JSON pipeline approach

You can define a pipeline using a JSON string:
import pdal

json = """
{
  "pipeline": [
    "1.2-with-color.las",
    {
        "type": "filters.sort",
        "dimension": "X"
    }
  ]
}"""

pipeline = pdal.Pipeline(json)
count = pipeline.execute()
arrays = pipeline.arrays
metadata = pipeline.metadata
log = pipeline.log

print(f"Processed {count} points")

Programmatic pipeline approach

Alternatively, you can build pipelines programmatically using Python objects and the pipe operator:
import pdal

pipeline = pdal.Reader("1.2-with-color.las") | pdal.Filter.sort(dimension="X")
count = pipeline.execute()

print(f"Processed {count} points")
Both approaches produce identical results. The programmatic approach is often more readable for complex pipelines.

Working with arrays

PDAL Python converts point cloud data into NumPy structured arrays, making it easy to work with point attributes:
import pdal

# Read point cloud data
data = "https://github.com/PDAL/PDAL/blob/master/test/data/las/1.2-with-color.las?raw=true"

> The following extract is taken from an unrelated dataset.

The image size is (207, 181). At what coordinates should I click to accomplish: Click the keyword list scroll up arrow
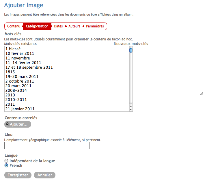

pipeline = pdal.Reader.las(filename=data).pipeline()
count = pipeline.execute()
print(f"Read {count} points")  # 1065 points

# Access the array
arr = pipeline.arrays[0]
print(arr.dtype)  # Shows available dimensions: X, Y, Z, Intensity, etc.

# Filter with NumPy
intensity_filtered = arr[arr["Intensity"] > 30]
print(f"After NumPy filter: {len(intensity_filtered)} points")  # 704 points
The array is a NumPy structured array with fields for each dimension (X, Y, Z, Intensity, Classification, etc.).

Combining PDAL and NumPy

You can mix PDAL operations with NumPy processing in the same workflow:
import pdal

data = "https://github.com/PDAL/PDAL/blob/master/test/data/las/1.2-with-color.las?raw=true"

# Step 1: Read data with PDAL
pipeline = pdal.Reader.las(filename=data).pipeline()
pipeline.execute()
arr = pipeline.arrays[0]

# Step 2: Filter with NumPy
intensity = arr[arr["Intensity"] > 30]
print(f"After NumPy filter: {len(intensity)} points")  # 704 points

# Step 3: Process filtered data with PDAL
pipeline = pdal.Filter.expression(
    expression="Intensity >= 100 && Intensity < 300"
).pipeline(intensity)
pipeline.execute()
clamped = pipeline.arrays[0]
print(f"After PDAL filter: {len(clamped)} points")  # 387 points

Writing output

You can write processed point clouds to various formats:
import pdal

# Build a pipeline with a writer
pipeline = (
    pdal.Reader.las("input.las")
    | pdal.Filter.sort(dimension="X")
    | pdal.Writer.las(
        filename="output.las",
        offset_x="auto",
        offset_y="auto",
        offset_z="auto",
        scale_x=0.01,
        scale_y=0.01,
        scale_z=0.01,
    )
)

count = pipeline.execute()
print(f"Wrote {count} points")

Stage types

PDAL pipelines are built from three types of stages:

Readers

Readers load point cloud data from files or URLs:
# Explicit reader type
reader = pdal.Reader.las(filename="data.las")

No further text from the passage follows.